Facade is used to abstract subsystem interfaces with a helper. The facade design pattern is used in scenarios when the number of interfaces increases and the system gets complicated. Facade is an entry point to different subsystems, and it simplifies the dependencies between the systems. The facade pattern provides an interface that hides the implementation details of the hidden code.

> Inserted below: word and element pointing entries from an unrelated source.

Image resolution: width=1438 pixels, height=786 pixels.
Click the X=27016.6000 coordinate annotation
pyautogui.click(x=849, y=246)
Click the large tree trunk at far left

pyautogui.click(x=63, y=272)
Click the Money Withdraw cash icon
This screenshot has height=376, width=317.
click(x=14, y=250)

A loosely coupled principle can be realized with a facade pattern. You can use a facade to improve poorly designed APIs. In SOA, a service facade can be used to incorporate changes to the contract and implementation.

 

The facade pattern is made up of the facade class, module classes, and a client:

  • The facade delegates the requests from the client to the module classes. The facade class hides the complexities of the subsystem logic and rules.
  • Module classes implement the behaviors and functionalities of the module subsystem.
  • The client invokes the facade method. The facade class functionality can be spread across multiple packages and assemblies.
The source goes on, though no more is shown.